§ Complete the following:
1: Answer these questions using the text on anti-globalization:
(a) Which brand name products are named in connection with the accusations from the mid-1990s?
(b) To whom are multinational corporations accountable, according to the quoted view?
(c) Which international bodies are listed as one of the two main actors?
2: Pick up the text on anti-globalization after its final sentence and continue it in the same style.

A diverse range of protest movements and actions invoking a common element of opposition to the dominant model of globalization and, by extension, the ideology underlying this opposition.

Contexte

"The growing trend toward anti-globalization activism is directed, first, against ‘big business'—multinational corporate power—and, second, against ‘big money'—global agreements on economic growth. Allegations of exploitive labour and human-rights abuses reach back to the mid-1990s when a number of corporations producing major brand name products, such as Nike sneakers, Gap jeans, and Starbucks coffee, were accused of union-busting, sweatshop working conditions, and child labour practices on a global scale."
(Cunningham & Cunningham, Inc., Antiglobalization, visited 2009-05-2009)

"The book No Logo represents a bible for anti-corporate, anti-globalization activism. The basic perspective is that multinational corporations have become so big that they have superseded governments and have become the ruling political bodies of our era. Unlike governments, multinational corporations are accountable only to their shareholders and there are no mechanisms in place to make them ‘put people before profits.' According to Naomi Klein, corporate rule has been associated with […] the corporate assault on civic space: the surrender of culture and education to marketing, […] on civil liberties: how the forces of predatory franchising and mergers have reduced cultural choice [and] on employment: how multinationals have been freeing themselves from the burden of having employees."
(Segerstrom, P. S., Naomi Klein and the Anti-Globalization Movement, 2008, visited 2009-05-26)

Description

Anti-globalization encompasses all campaigns concerning labour conditions (including child labour and slave labour), environmental destruction, bio-hazards, animal rights, social justice, Third World development and debt, and politically oppressive regimes.

Anti-globalization focuses on two main actors:
  • Multinational corporations, deemed to wield significant political and economic power without being subject to the constraints of democratic accountability;
  • International bodies such as the World Bank, the International Monetary Fund, and the World Trade Organization, which anti-globalization protestors believe sponsor and facilitate this corporate power (their meetings have thus also been the targets of protest).

Word and element location records
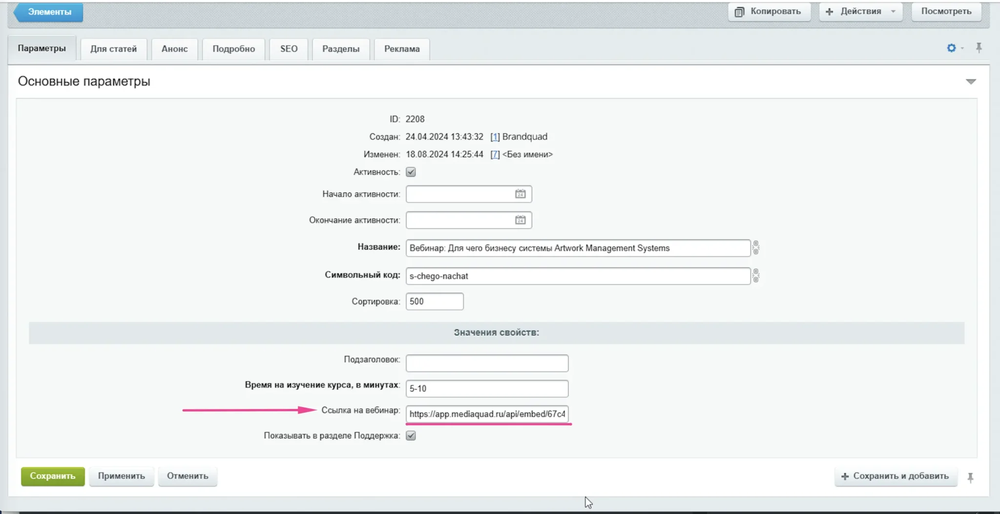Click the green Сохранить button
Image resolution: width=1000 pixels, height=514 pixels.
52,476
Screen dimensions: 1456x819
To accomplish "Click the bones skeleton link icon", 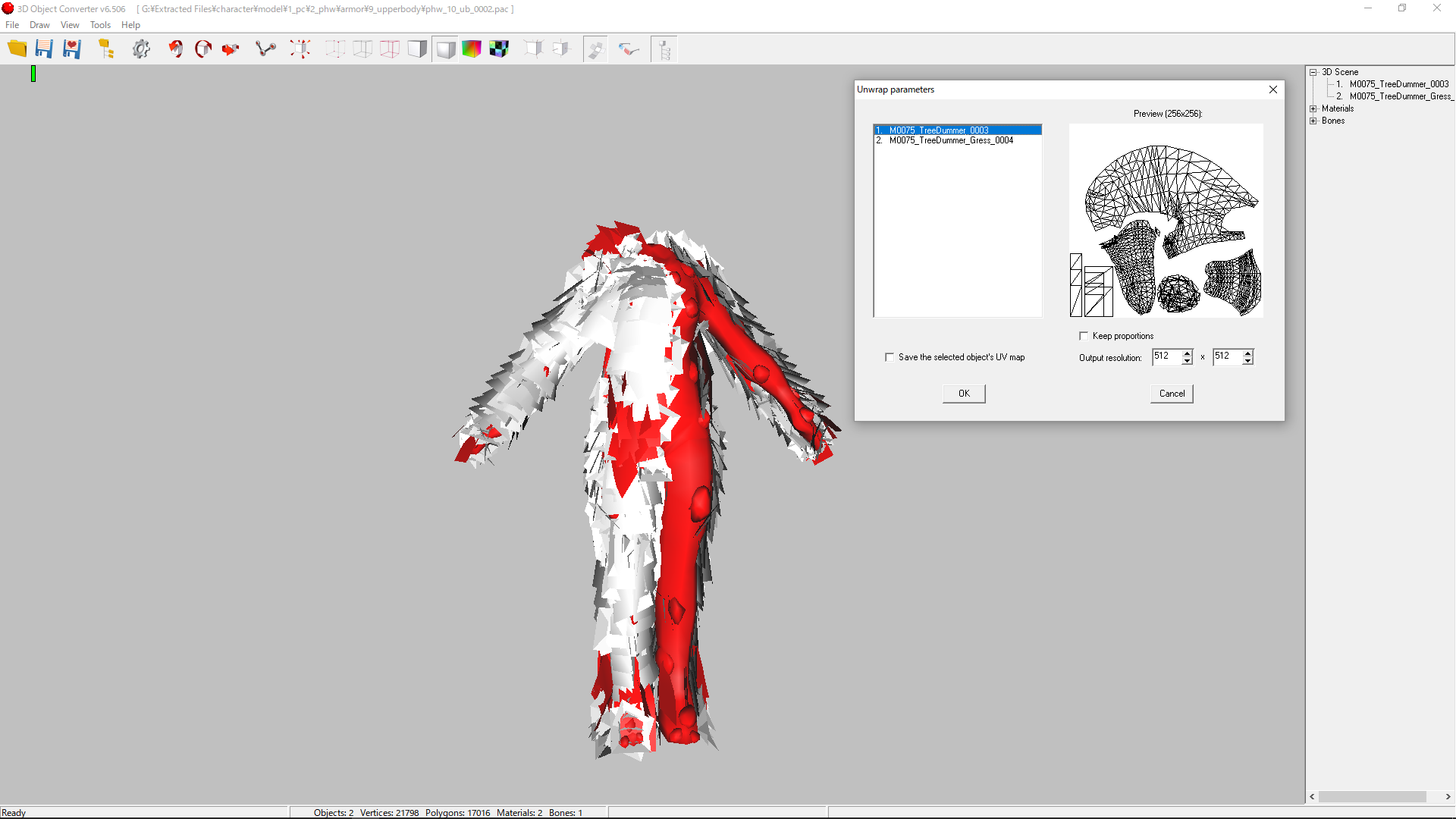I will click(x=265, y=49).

§ Answers provided:
1:
(a) Nike sneakers, Gap jeans, and Starbucks coffee.
(b) Only to their shareholders.
(c) The World Bank, the International Monetary Fund, and the World Trade Organization.

2:
Anti-globalization promotes three major changes in the global economy:
  • The development of an economic system aimed at fulfilling social needs rather than at profit making;
  • The application of sustainability principles to economic production, so as to halt the destruction of natural resources;
  • An increase in international cooperation through fair trade and democratic global governance, in order to counterbalance private interests.
The term can be seen as a misnomer, as anti-globalization refers to anti-globalization actors and activities as well as those in favour of a different globalization. Some observers differentiate the two trends by using terms such as anti-corporate activism or alter-globalization, but until now anti-globalization has been much more widely used.

Anti-globalization appeared in the 1980s when Third World countries started questioning their debt to the International Monetary Fund. It spread to the Western world in the 1990s and gained huge media coverage at the 1999 Seattle demonstrations. Since then, major anti-globalization protests have occurred at a number of recent meetings of international financial and trade organizations. As well as these specific protests, anti-globalization has also attracted groups more generally opposed to liberal capitalism. As it is an extremely diverse network, it seeks coordination through yearly World Social Forums (which parallel the World Economic Forums held each year in Davos).